How to compute $\mathbb{E}[\text{ReLU}(pX-qY)] $ and $\mathbb{E}[pX\mathbb{1}(pX-qY>0)]$ where $X\sim B(K, q), Y\sim B(K, p)$?

Question

Let $X$ and $Y$ are two independent binomial random variables where $X\sim B(K, q), Y\sim B(K, p)$. I am wondering how to compute or estimate the following expectations: $$ \ \mathbb{E}[|pX-qY|]\ \ \text{and}\ \ \mathbb{E}[\text{ReLU}(pX-qY)].$$

where ReLU($x$) = max($x, 0$) Furthermore, what does the distribution of $pX-qY$ look like?

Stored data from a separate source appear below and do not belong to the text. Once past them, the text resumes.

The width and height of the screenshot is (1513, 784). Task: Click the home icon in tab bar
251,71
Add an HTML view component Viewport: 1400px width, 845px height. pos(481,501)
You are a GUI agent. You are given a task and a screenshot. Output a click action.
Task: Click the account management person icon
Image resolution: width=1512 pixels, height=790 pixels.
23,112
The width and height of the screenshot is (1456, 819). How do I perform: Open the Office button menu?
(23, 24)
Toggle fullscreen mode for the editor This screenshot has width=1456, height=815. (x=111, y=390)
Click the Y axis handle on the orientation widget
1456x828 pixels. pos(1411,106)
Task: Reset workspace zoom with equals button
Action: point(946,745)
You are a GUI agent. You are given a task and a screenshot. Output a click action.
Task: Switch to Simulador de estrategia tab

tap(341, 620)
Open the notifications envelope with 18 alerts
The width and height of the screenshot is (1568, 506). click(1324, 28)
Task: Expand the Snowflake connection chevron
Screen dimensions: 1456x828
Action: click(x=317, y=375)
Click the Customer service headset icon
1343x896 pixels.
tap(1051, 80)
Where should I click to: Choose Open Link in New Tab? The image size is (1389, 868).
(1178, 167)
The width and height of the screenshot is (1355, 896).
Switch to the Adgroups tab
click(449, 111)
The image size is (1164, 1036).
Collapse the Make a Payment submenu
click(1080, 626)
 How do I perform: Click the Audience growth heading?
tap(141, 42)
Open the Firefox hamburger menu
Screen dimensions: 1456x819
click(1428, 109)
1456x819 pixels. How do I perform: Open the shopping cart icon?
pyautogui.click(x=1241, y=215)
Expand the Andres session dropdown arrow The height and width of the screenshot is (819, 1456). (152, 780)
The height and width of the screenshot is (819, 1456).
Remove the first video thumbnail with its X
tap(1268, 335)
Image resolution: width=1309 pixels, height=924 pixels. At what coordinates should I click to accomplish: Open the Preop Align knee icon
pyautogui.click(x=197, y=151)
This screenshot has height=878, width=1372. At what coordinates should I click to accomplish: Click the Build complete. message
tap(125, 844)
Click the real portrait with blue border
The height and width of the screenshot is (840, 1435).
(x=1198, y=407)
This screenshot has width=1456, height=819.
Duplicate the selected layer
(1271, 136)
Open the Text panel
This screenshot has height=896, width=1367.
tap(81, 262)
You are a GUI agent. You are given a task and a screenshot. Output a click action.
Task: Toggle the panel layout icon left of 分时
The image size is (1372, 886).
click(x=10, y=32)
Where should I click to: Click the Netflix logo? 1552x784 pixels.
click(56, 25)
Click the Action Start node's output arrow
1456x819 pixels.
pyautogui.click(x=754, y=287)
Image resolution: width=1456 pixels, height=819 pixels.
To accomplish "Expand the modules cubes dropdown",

Update: Actually I'm more interested in $\mathbb{E}[pX\mathbb{1}(pX-qY>0)]\ \text{and}\ \mathbb{E}[qY\mathbb{1}(pX-qY>0)]$, where $\mathbb{1}$ is the indicator function. We know that $\mathbb{E}[pX\mathbb{1}(pX-qY>0)]-\mathbb{E}[qY\mathbb{1}(pX-qY>0)]=\mathbb{E}[\text{ReLU}(pX-qY)]$.